**WHAT THE EXERCISE ASKS:**
Each line in the entries below that holds the string "screenshot" is to be listed.

**RECORD EXCERPTS:**
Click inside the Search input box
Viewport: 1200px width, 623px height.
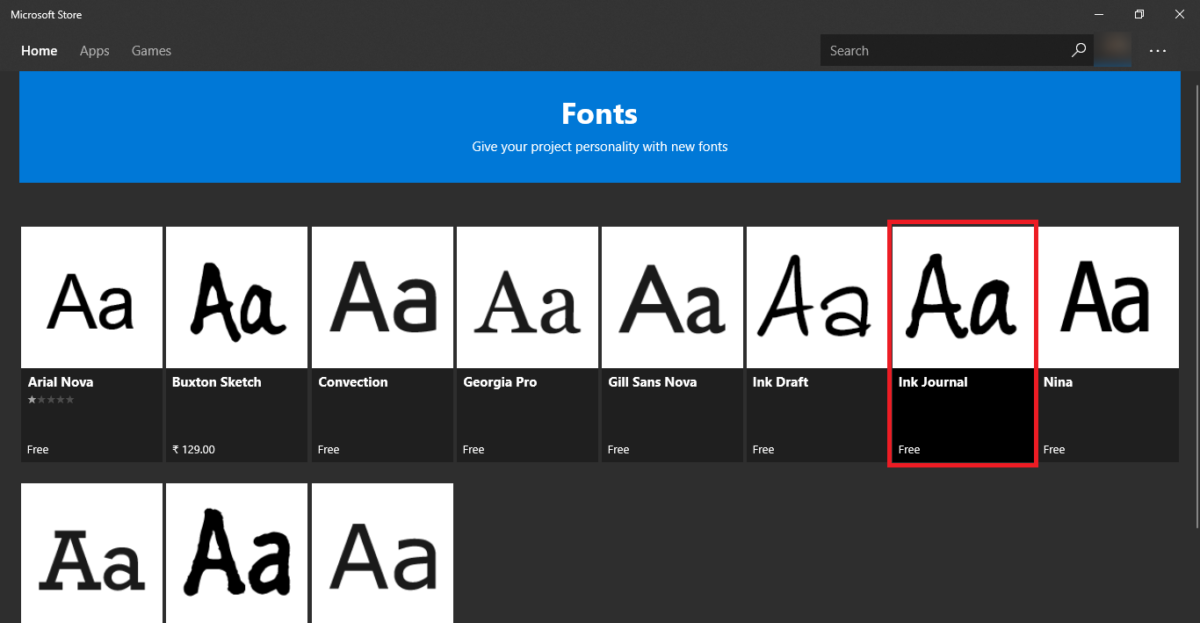click(940, 49)
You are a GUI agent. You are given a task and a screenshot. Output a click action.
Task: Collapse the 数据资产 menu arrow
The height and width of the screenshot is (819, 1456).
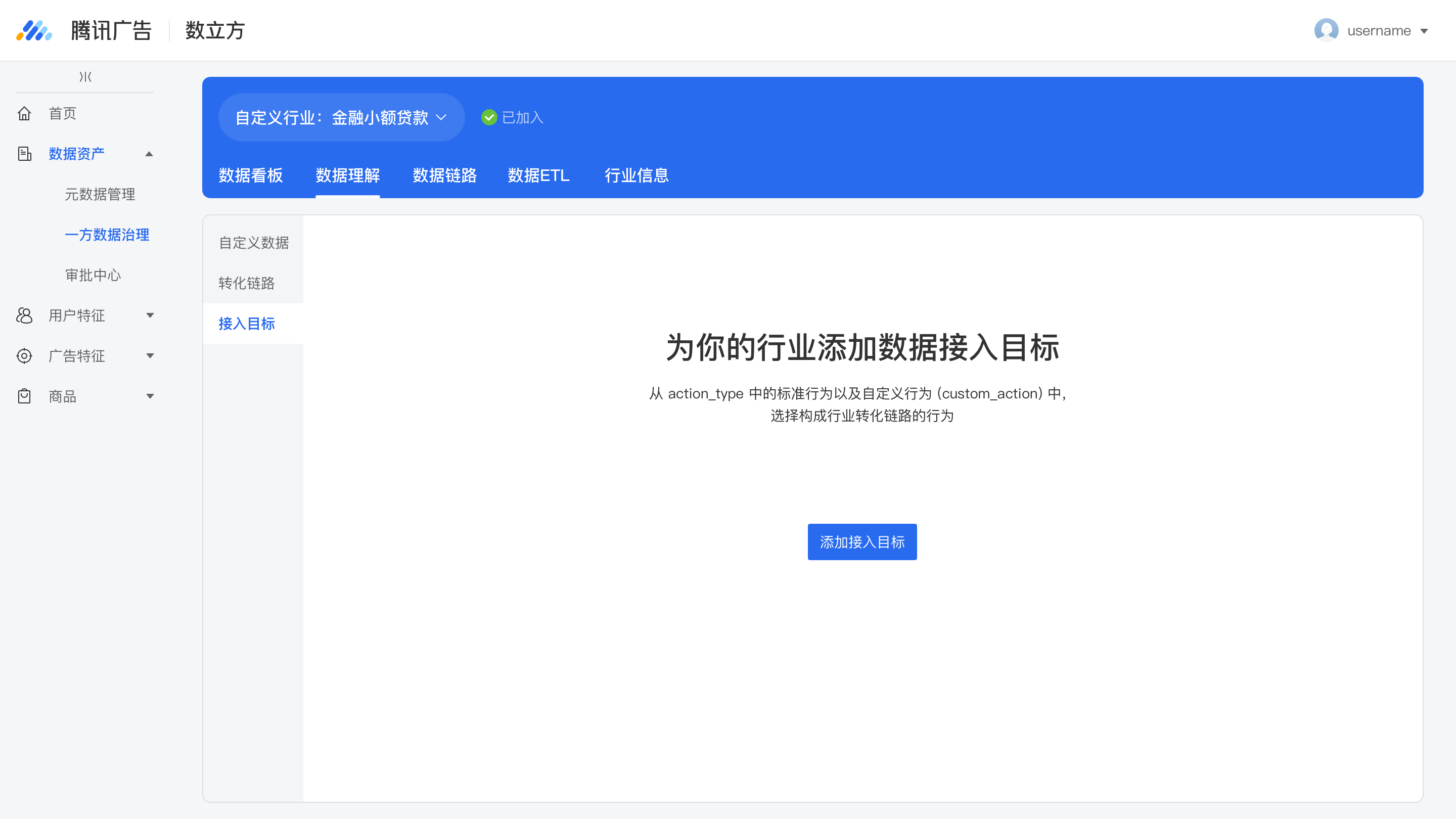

**SOLUTION TO THE EXERCISE:**
You are a GUI agent. You are given a task and a screenshot. Output a click action.
The height and width of the screenshot is (819, 1456).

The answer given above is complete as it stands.